If you raise cash at a low valuation, you have to sell more shares to get the same amount of money. This messes up your Cap Table.

Your cap table is just a list of who owns what. If you sell 40% of your company in your first round because your valuation was too low, you are going to have a bad time later.

Investors in future rounds will look at your cap table, see that the founder only owns a tiny minority, and they will walk away. They want the founder to be motivated.

However, the opposite is also true. If you fight for a massive valuation to save your equity, you create a different problem.

The Trap of Great Expectations

Let's say you are a smooth talker. You convince an angel investor that your idea is the next Google. You raise your Seed Funding at a massive ten million valuation.

You feel like a genius. You sold a tiny sliver of equity for a huge check.

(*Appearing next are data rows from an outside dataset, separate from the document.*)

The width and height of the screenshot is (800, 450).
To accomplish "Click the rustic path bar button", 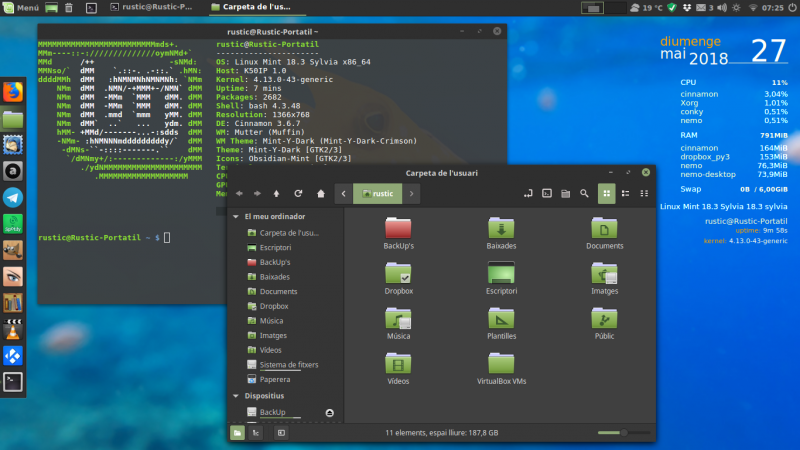I will tap(376, 193).
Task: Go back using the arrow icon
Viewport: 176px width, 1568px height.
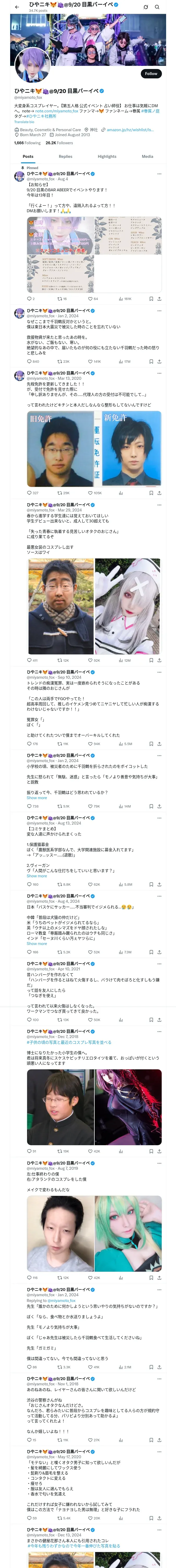Action: click(17, 7)
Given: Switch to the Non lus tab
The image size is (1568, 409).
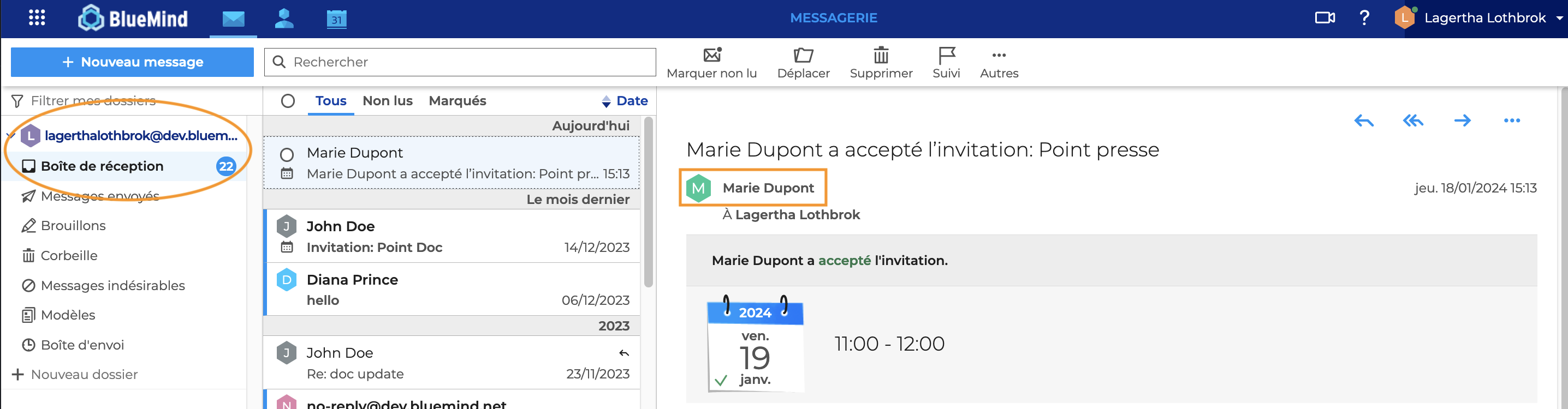Looking at the screenshot, I should coord(387,101).
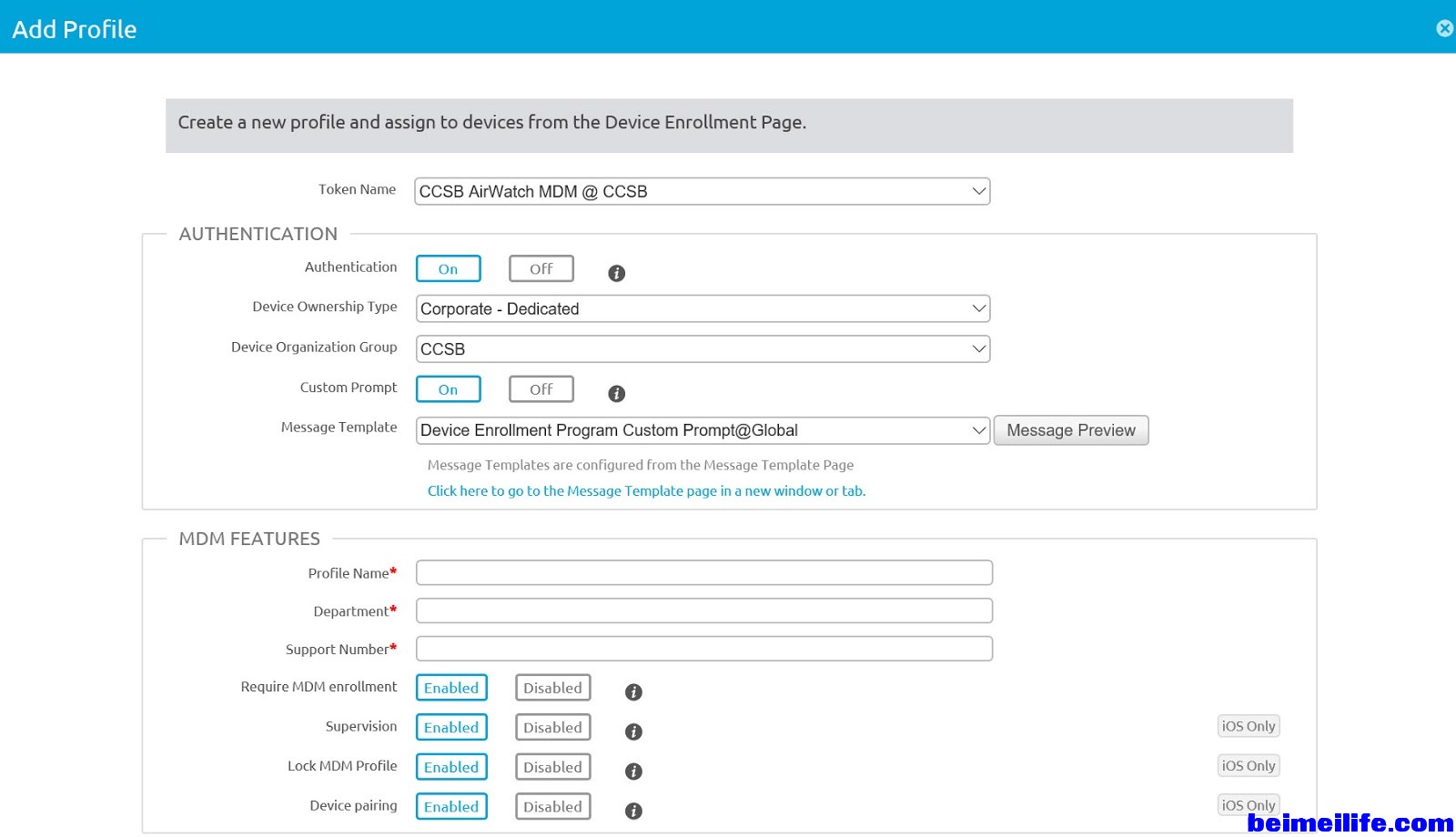Disable Require MDM enrollment
This screenshot has width=1456, height=837.
pos(552,688)
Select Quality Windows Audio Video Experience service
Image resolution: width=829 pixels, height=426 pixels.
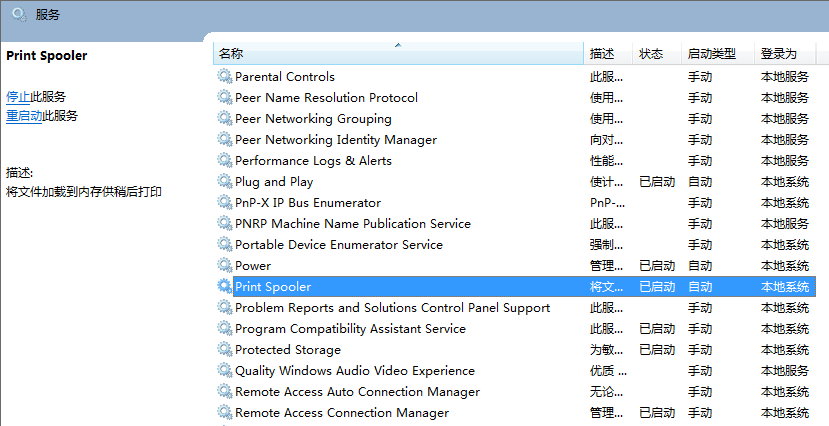pos(355,371)
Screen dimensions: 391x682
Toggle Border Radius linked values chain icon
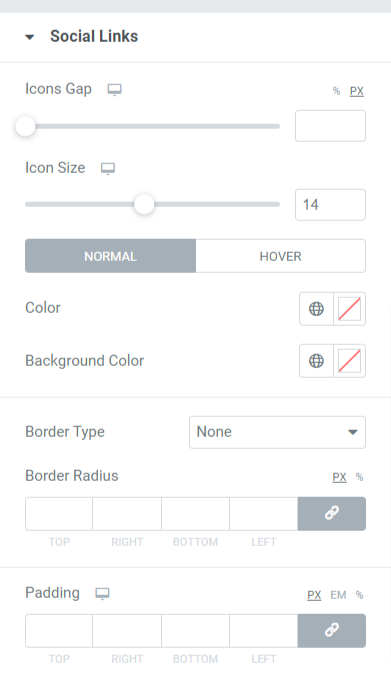pos(332,514)
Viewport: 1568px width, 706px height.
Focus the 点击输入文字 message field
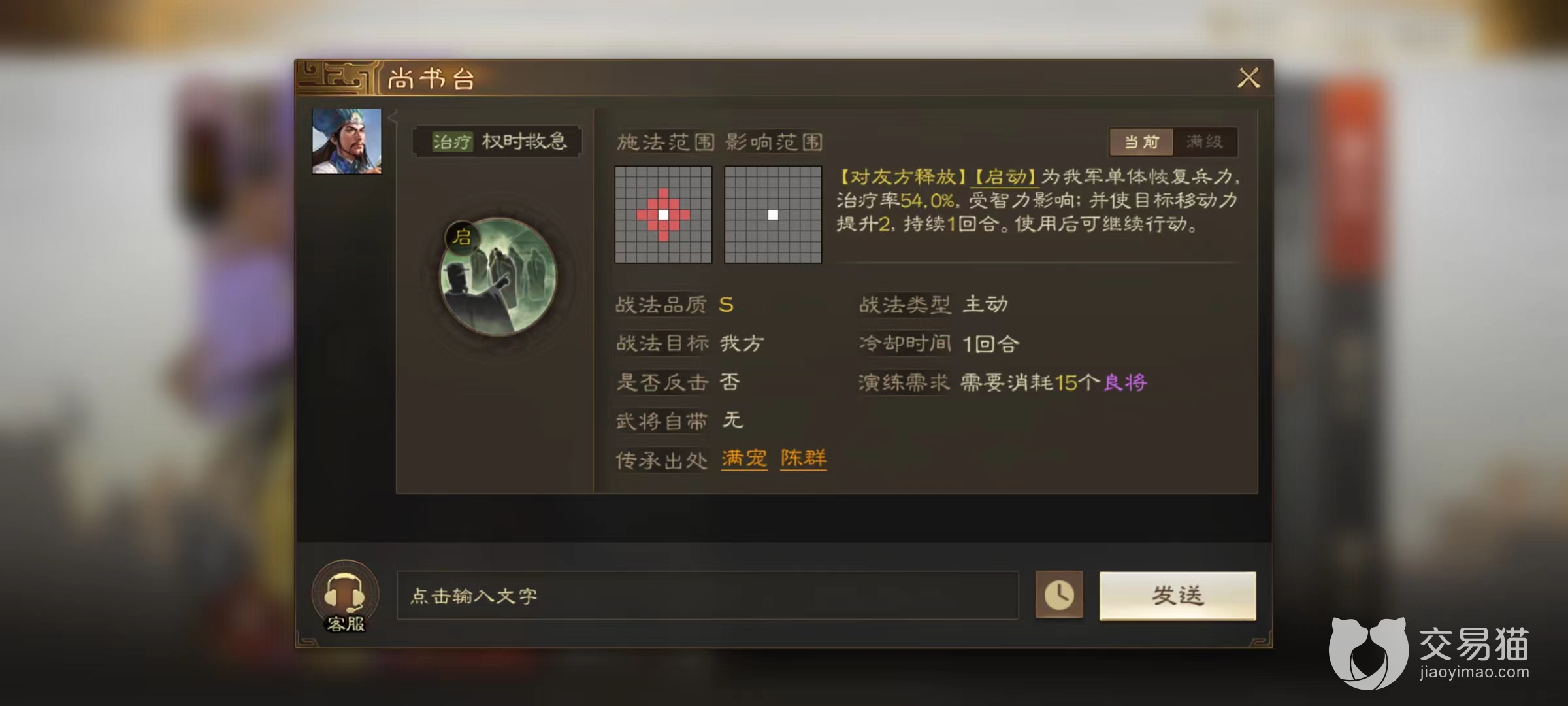click(x=708, y=596)
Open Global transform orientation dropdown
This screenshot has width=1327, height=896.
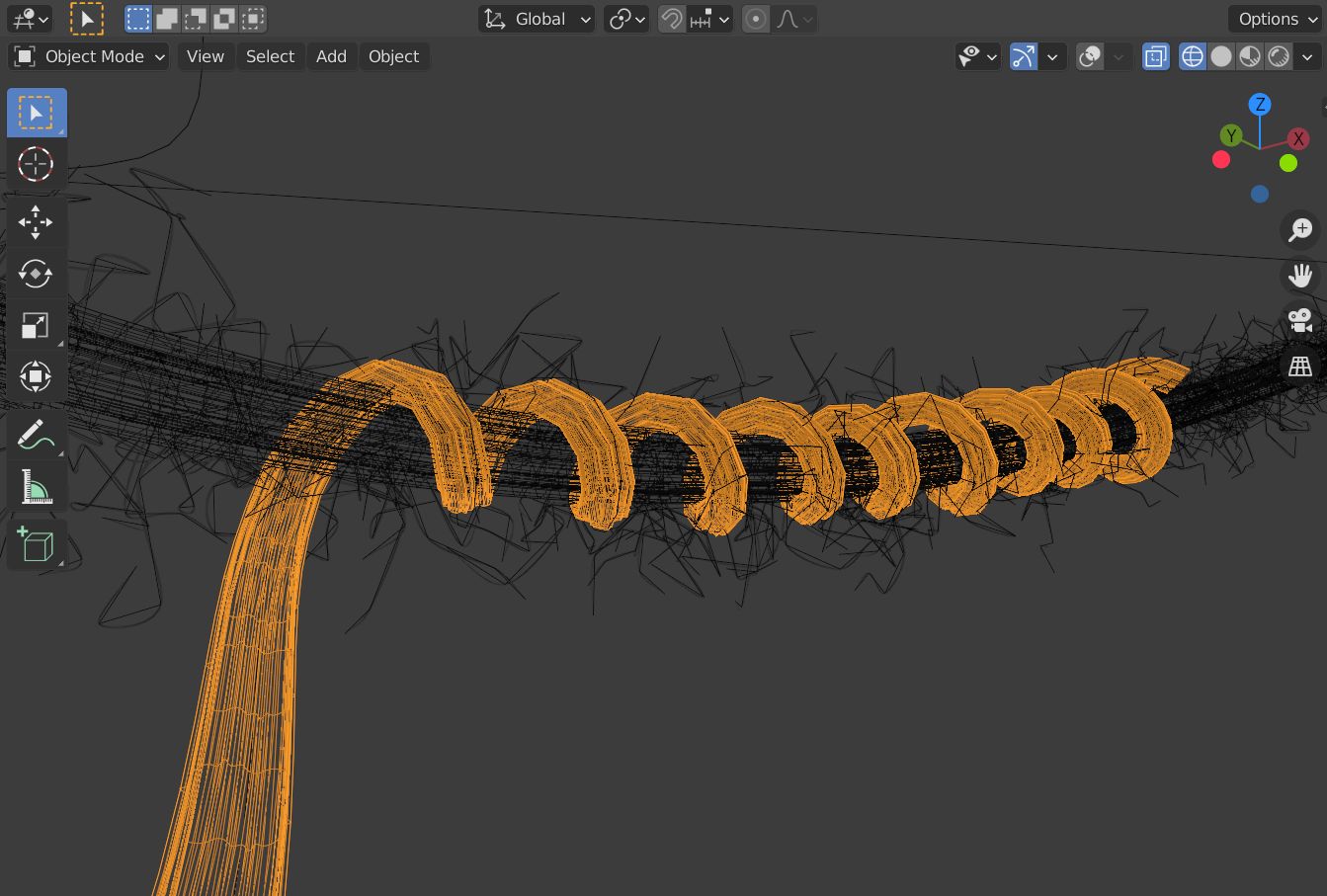[539, 19]
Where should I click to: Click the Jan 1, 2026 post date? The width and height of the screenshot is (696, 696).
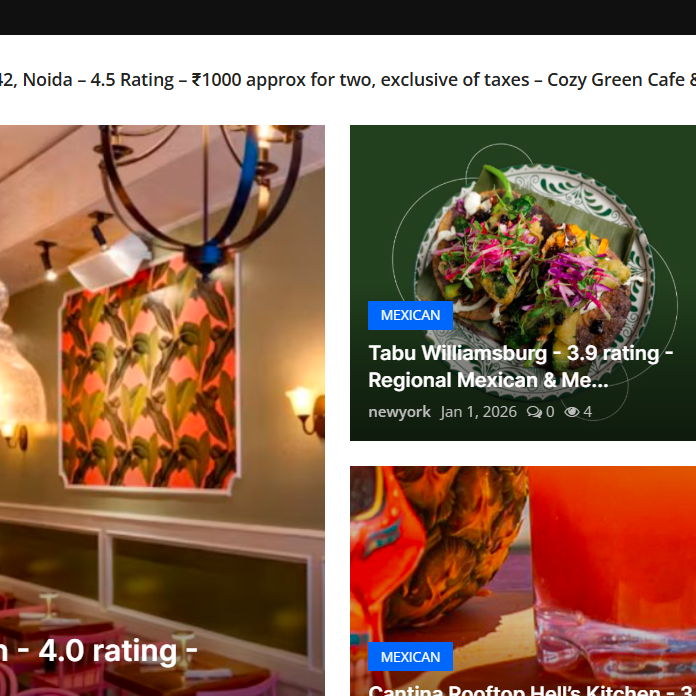click(x=478, y=412)
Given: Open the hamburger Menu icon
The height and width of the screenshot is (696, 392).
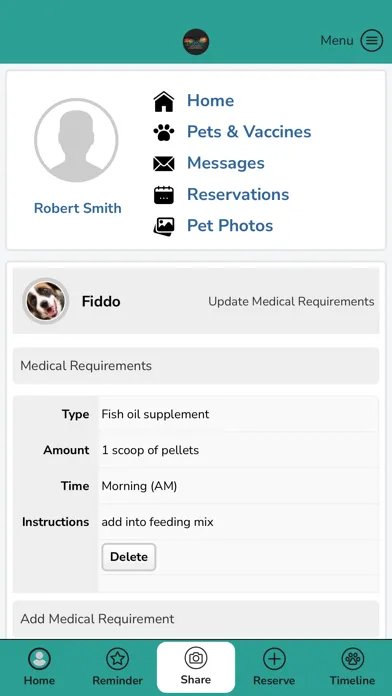Looking at the screenshot, I should click(x=371, y=41).

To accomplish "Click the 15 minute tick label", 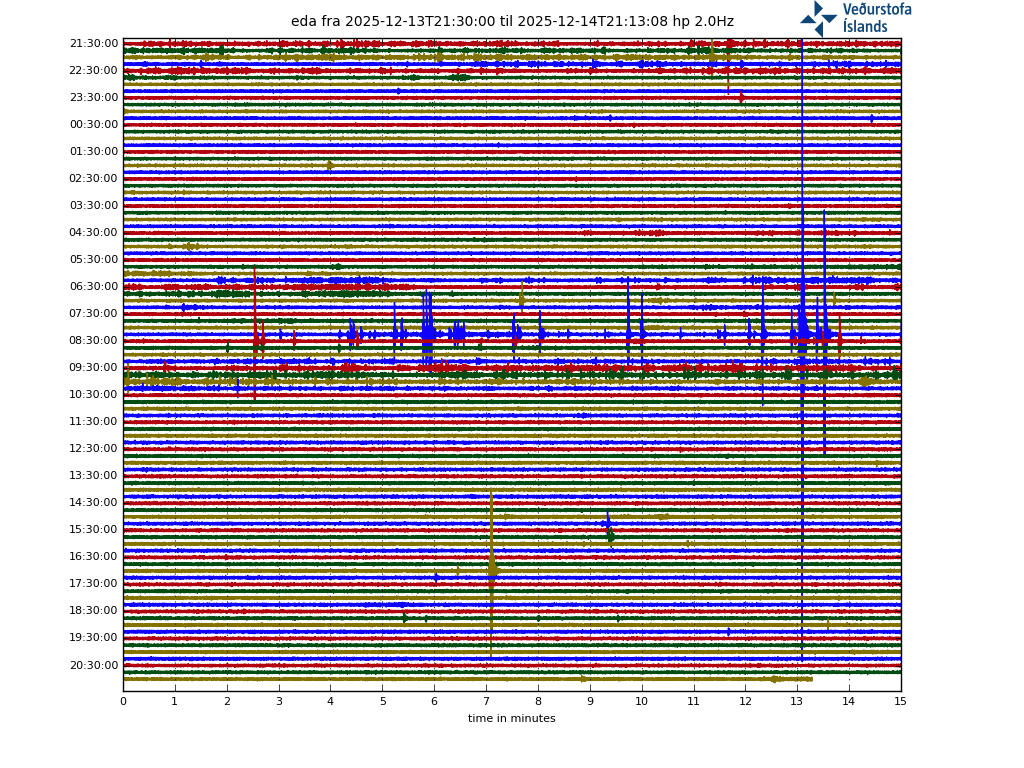I will point(901,702).
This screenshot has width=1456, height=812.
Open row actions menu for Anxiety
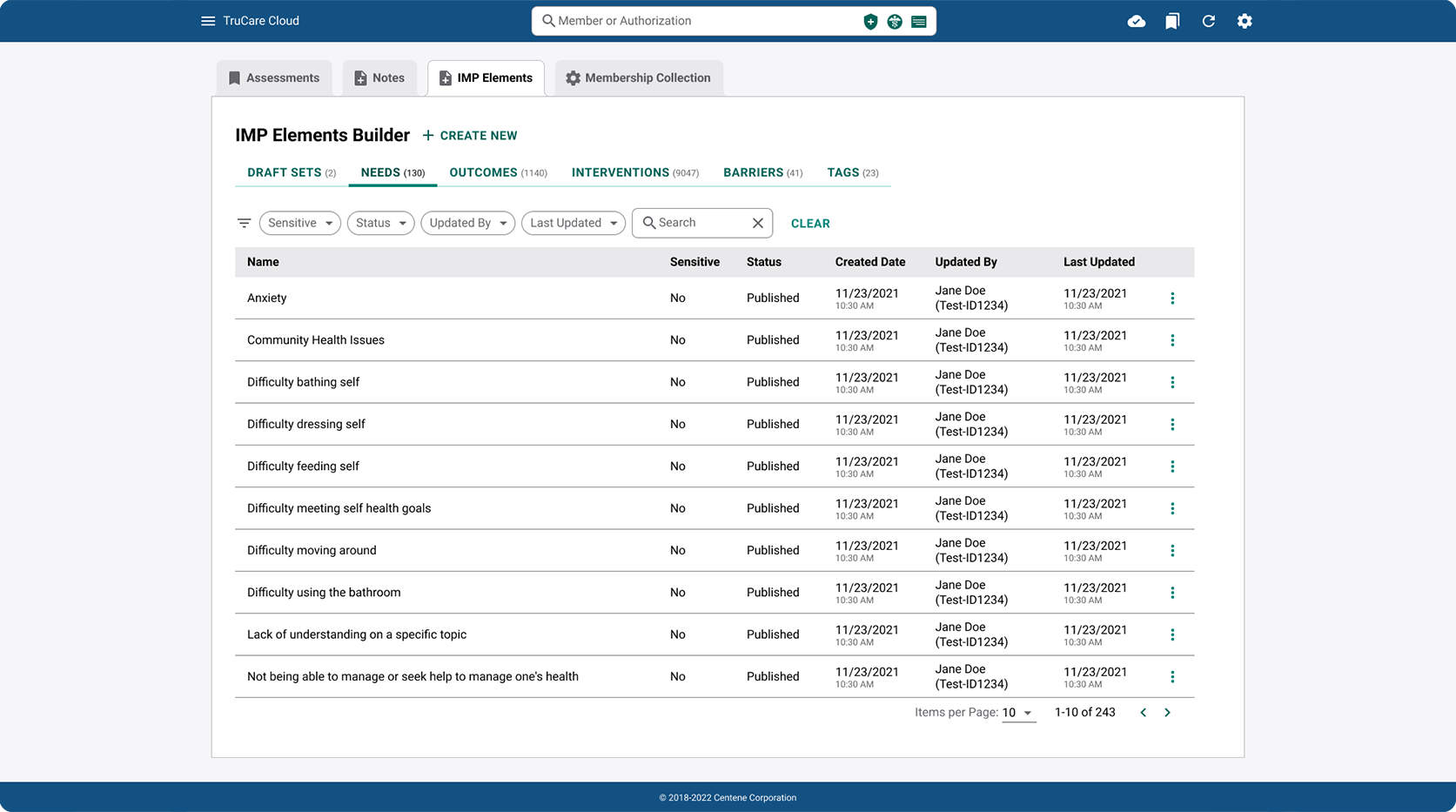point(1172,299)
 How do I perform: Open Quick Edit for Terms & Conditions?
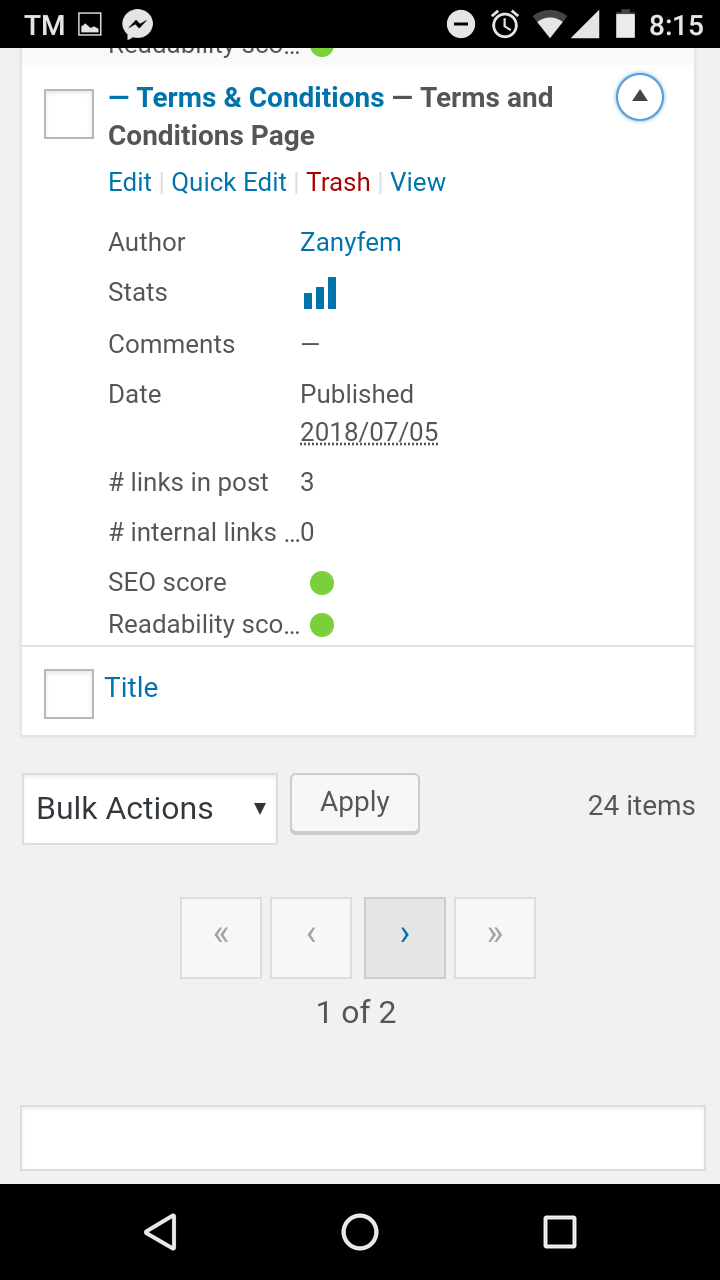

But now the clock is ticking.

To raise your next round of funding (Series A), you generally need to double or triple your valuation to show growth. If you start at ten million, your next investors will expect you to be worth twenty or thirty million.

To justify a thirty million valuation, you need massive revenue and growth. If you don't hit those aggressive targets, you are stuck. You cannot raise the next round because you haven't grown into your current price tag.

This leads to the dreaded "down round." This is when you have to raise money at a lower valuation than before. It destroys morale, wipes out early employee stock options, and signals to the market that your company is failing.

It is much better to raise at a modest, realistic number that you can easily beat.

Seed Funding is About Survival

The purpose of Seed Funding is not to make you rich on paper. It is to buy you eighteen months of runway to figure out if your product works.

When you are raising your seed round, stop trying to win the valuation lottery. Instead, focus on the partnership.

Is the valuation fair? Does it leave you with enough equity to stay motivated? Does it give the investor a fair stake so they want to help you?

If the answer to those questions is yes, take the deal.

A lower valuation with a helpful investor is worth infinitely more than a high valuation with a headache. A lower valuation sets the bar at a height you can actually jump over.

Focus on the Real Score

The only valuation that matters is the one at the exit. Everything in between is just noise.

You can have a company valued at one billion that goes bankrupt and returns zero to the founders. You can also have a company never valued above ten million that sells for cash and makes the founders wealthy.

Don't optimize for the headline. Optimize for the product. If you build something that generates real profit, the valuation will take care of itself.